Somut olayda; takip talepnamesinde ve ödeme emrinde, “kredi kartı alacağını” borcun sebebi olarak gösteren alacaklı, alacağın bağlı olduğu belgeleri açıklamamış ve dayanak belgeleri icra dairesine vermemiş ise de; borçlunun itirazı üzerine başvurduğu itirazın kaldırılması aşamasında, kredi kartı kullanımına ilişkin sözleşme ve hesap kat ihtarnamesini İcra Mahkemesine ibraz etmiştir.
Buna karşılık borçlu, ödeme emrinin tebliğinden sonra, takibin şekline göre yasal sürede yetki ve esasla ilgili itirazlarını icra dairesine bildirdiği halde, takip talebine ve ödeme emrine şikayet yoluyla karşı çıkmamıştır.
Şu hale göre; borçlunun, takip talebi ve ödeme emrinin usulsüzlüğü iddiasıyla İcra Mahkemesine şikayet yoluyla yapılmış bir başvurusu bulunmadığı gibi; itirazın kaldırılması aşamasında yargılamaya katılmamış ve bu yönde bir itirazının da bulunmamış olması karşısında, artık bu hususların incelenemeyeceği kuşkusuzdur.
Böyle olunca, eldeki itirazın kaldırılması talebiyle yapılan başvuruda, takibin dayanağı olan kredi kartı kullanımına ilişkin sözleşme ve ihtarnamenin alacaklı tarafça ibrazı ile dayanak belgelerin İcra Mahkemesince değerlendirilmesinde yasal bir engel bulunmamaktadır.

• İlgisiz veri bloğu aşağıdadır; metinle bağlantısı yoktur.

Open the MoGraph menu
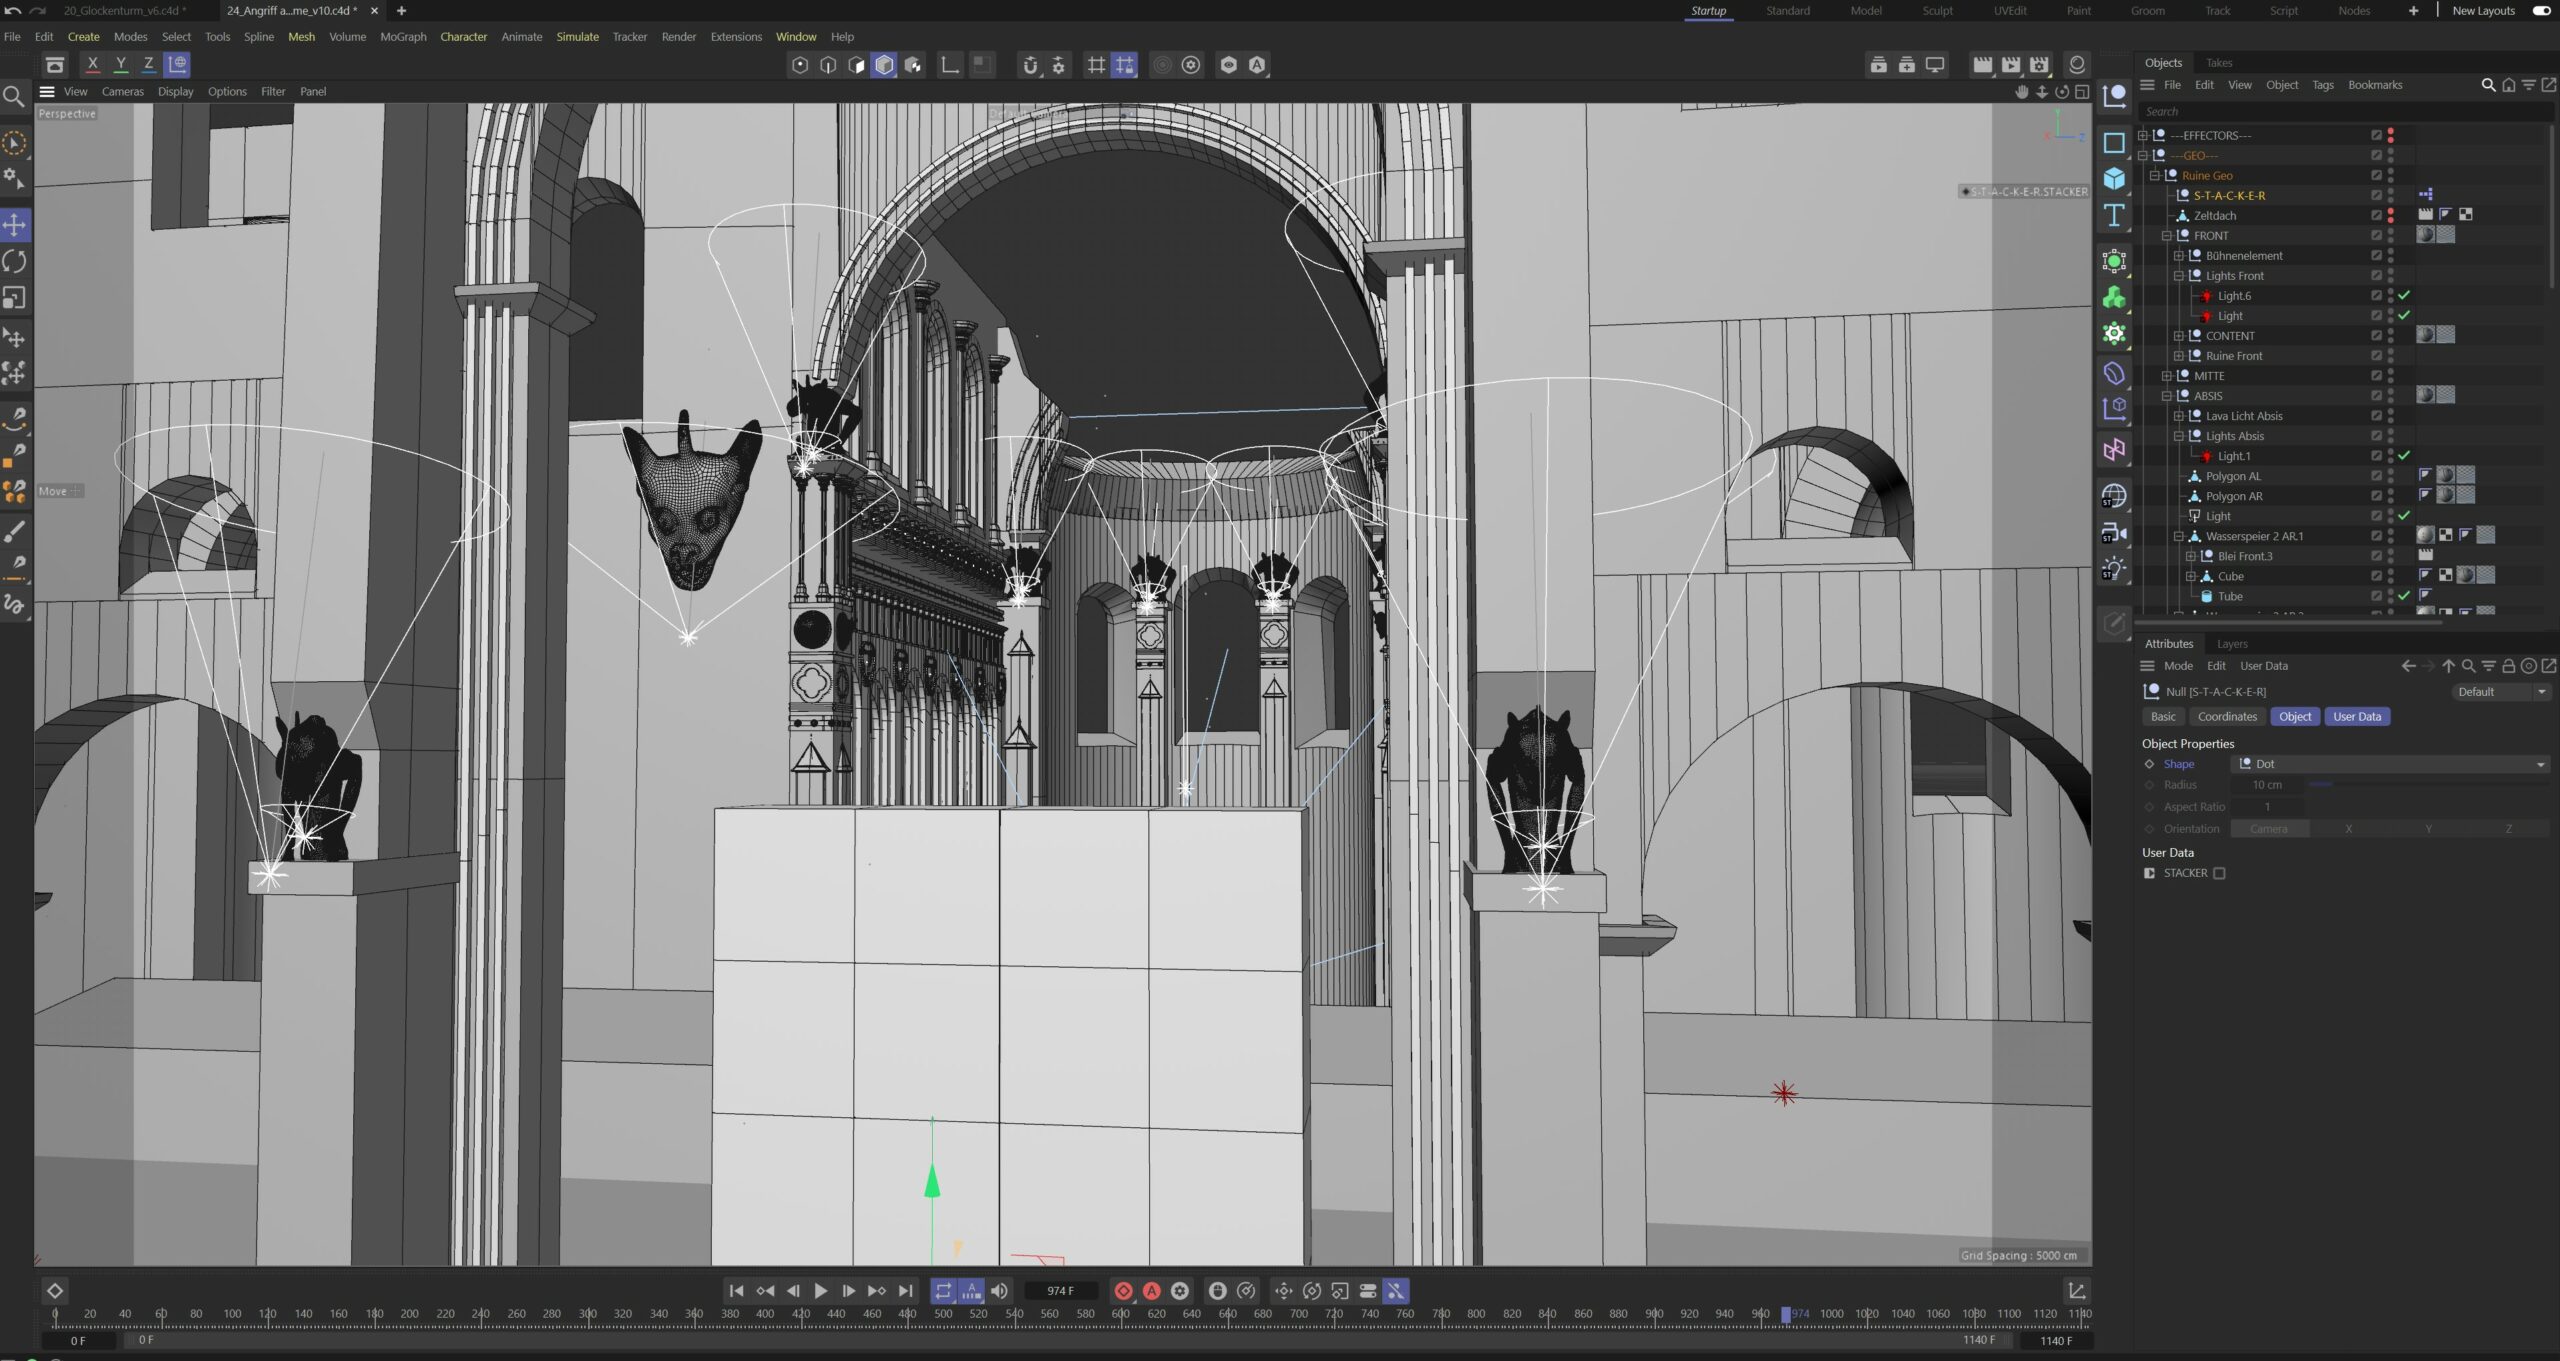The image size is (2560, 1361). 403,37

Burada artık mahkemece yapılacak iş; isteğin, hukuki nitelikçe itirazın kaldırılması olması da gözetilerek, icra dosyası ve aşamalarda alacaklı vekilince ibraz edilen belgeler çerçevesinde inceleme yapılarak, sonuca varmak olmalıdır.
Hal böyle olunca; aynı yöne işaret eden ve Hukuk Genel Kurulu’nca da benimsenen Özel Daire bozma ilamına uyulması gerekirken, isabetsiz teşhis ve değerlendirmeye dayalı itirazın reddine dair önceki kararda direnilmesi usul ve yasaya aykırıdır. Direnme kararı bu nedenle bozulmalıdır.

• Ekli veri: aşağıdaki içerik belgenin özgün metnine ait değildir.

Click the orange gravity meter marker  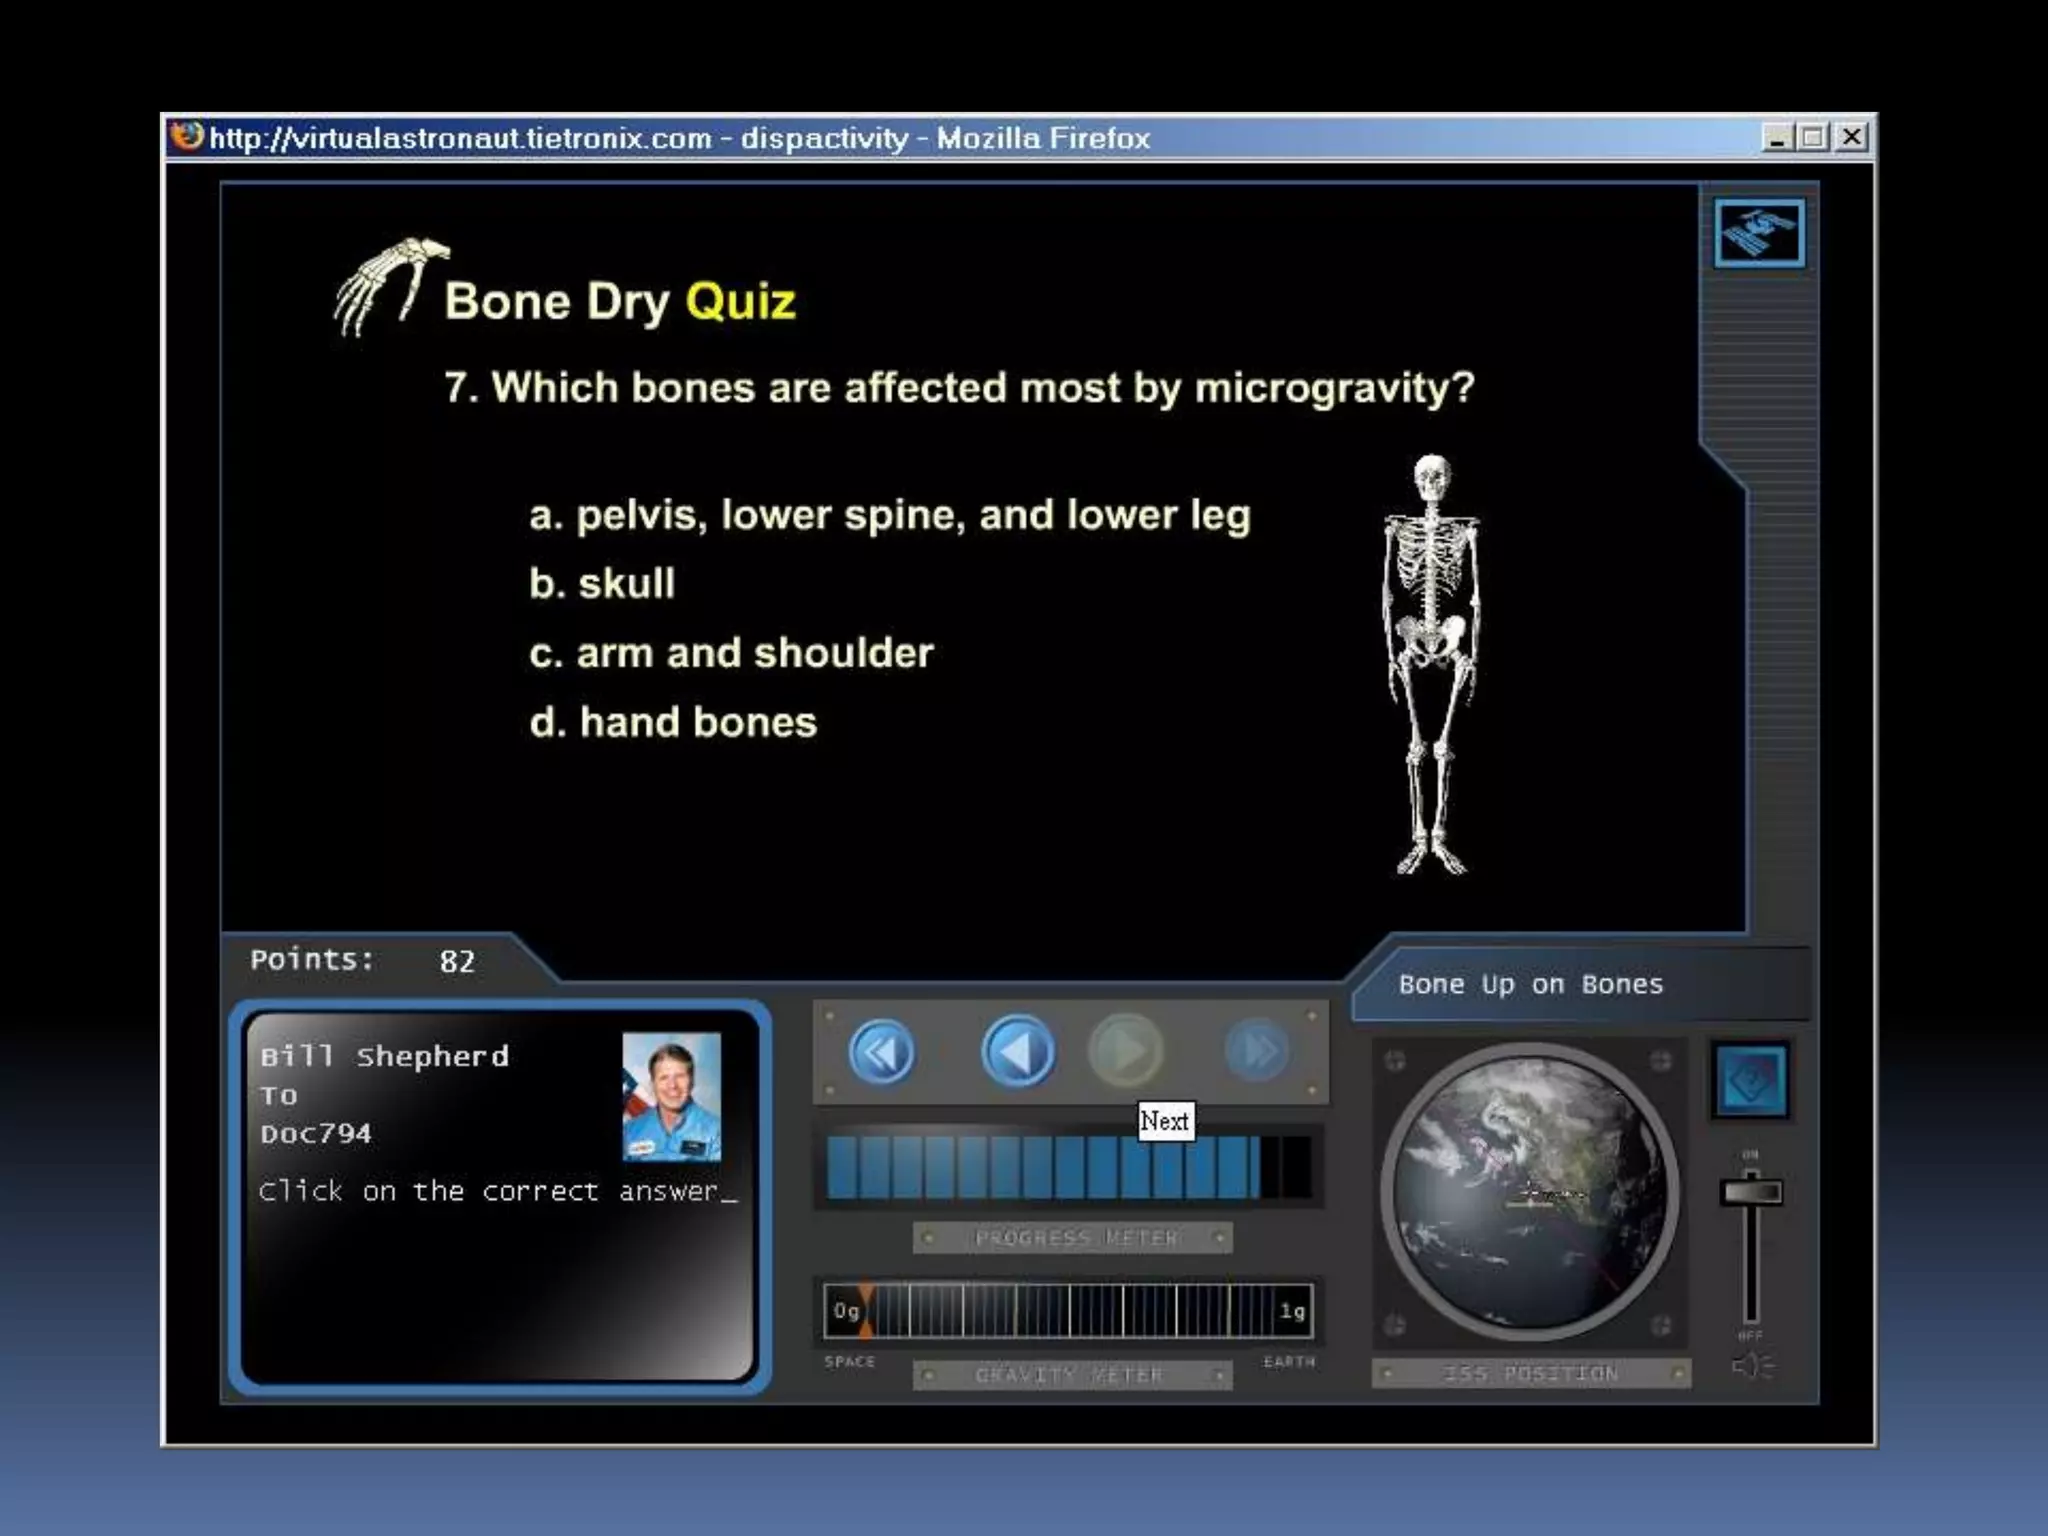tap(865, 1310)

S O N U Ç : İstekli/alacaklı vekilinin temyiz itirazlarının kabulü ile, direnme kararının Özel Daire bozma kararında ve yukarıda gösterilen nedenlerden dolayı H.U.M.K nun 429.maddesi gereğince BOZULMASINA, istek halinde temyiz peşin harcının geri verilmesine 27.04.2011 gününde, oybirliği ile karar verildi.